_What you are asked to do:_
The page extract below describes a magazine publisher. List every option the worker offers the manager for handling subscriber boxes that become full.

_Page extract:_
——————

Then, one of the workers go to the Manager’s office to warn them about different situations:

  1. If subscribers are fast enough to request a delivery, as fast as the publisher is printing new magazines, there will be no problems of space.
  2. If subscribers are not calling at the same pace as magazines are printed, the boxes might become full. The worker asks the manager how they should react to that case:
    1. Increment the size of the boxes to 20 per subscriber, which would fix the problem (i.e. more resources on the publisher side).
    2. Stop the printing until the situation gets fixed (the subscriber requests at least one) and then slow down, in detriment of some subscribers that might be fast enough to keep their boxes empty.
    3. Throw to the recycle bin (drop) any magazine that doesn't fit in the box of subscribers immediately after its production.
    4. An in-between solution: if any of the boxes are full, wait before printing the next number for a maximum amount of time. If after that time there is no space yet, then they'll recycle (drop) the new number.

The manager explains that they can’t afford the first solution, spending such amount of resources just to cope with slow subscribers would be a waste, and decides to choose the courtesy wait (d), which may harm some subscribers but just for a reduced time. The marketing team decides to call this approach Reactive Magazine Publishing because it “adapts to their readers”. The worker raising the analysis above became the employee of the month.

Note that I chose to go for that solution (as a greedy Magazine Publisher) because if we use a virtually-infinite buffer it’s difficult to understand all the concepts of the Reactive approach, and the code would look plain and simple, being hard to compare it with alternate solutions. Let’s see the code.

——————

_Collected material:_
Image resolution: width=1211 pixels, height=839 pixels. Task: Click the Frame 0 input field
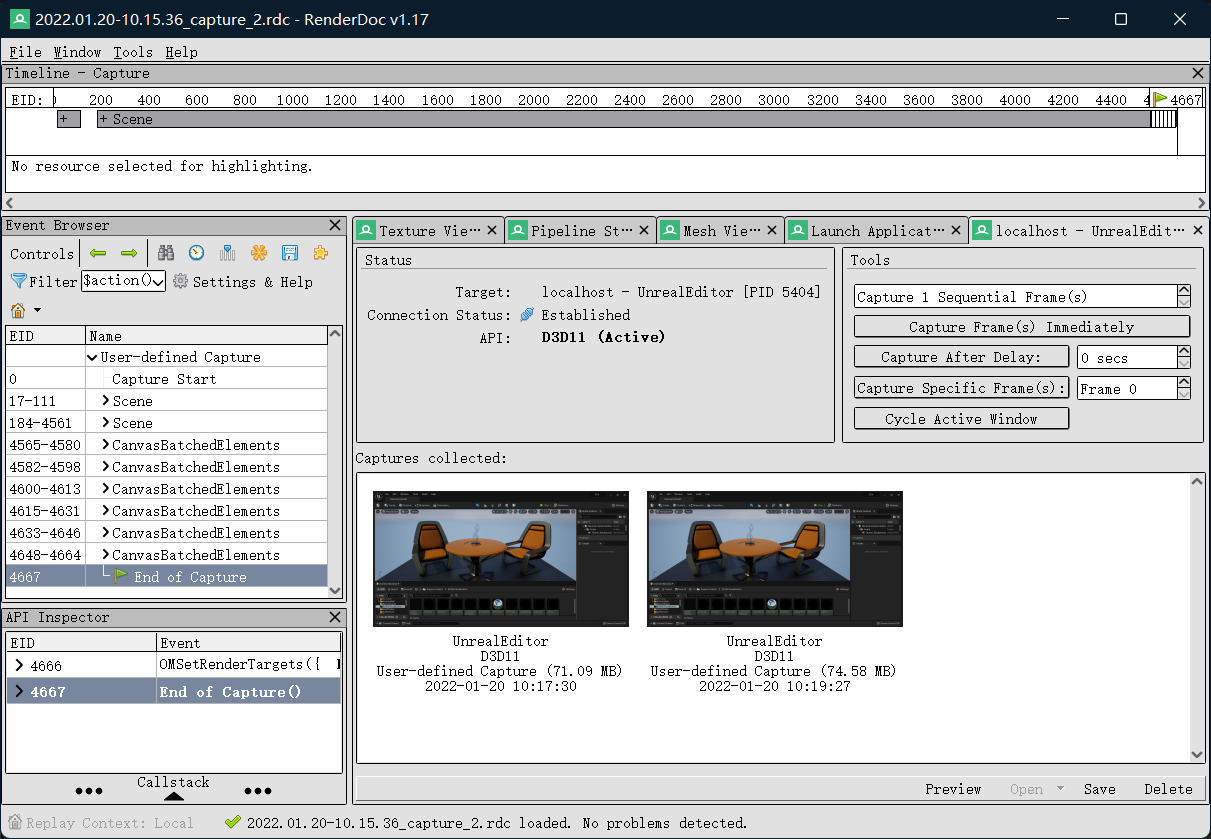[1124, 389]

——————

_Exercise result:_
1. Increase the size of the boxes to 20 per subscriber, which means more resources on the publisher side.
2. Stop printing until a subscriber requests at least one magazine, then slow down. This would hurt subscribers who are fast enough to keep their boxes empty.
3. Throw any magazine that doesn't fit in a subscriber's box into the recycle bin (drop it) right after it is produced.
4. If any box is full, wait up to a maximum amount of time before printing the next number. If there is still no space after that time, recycle (drop) the new number.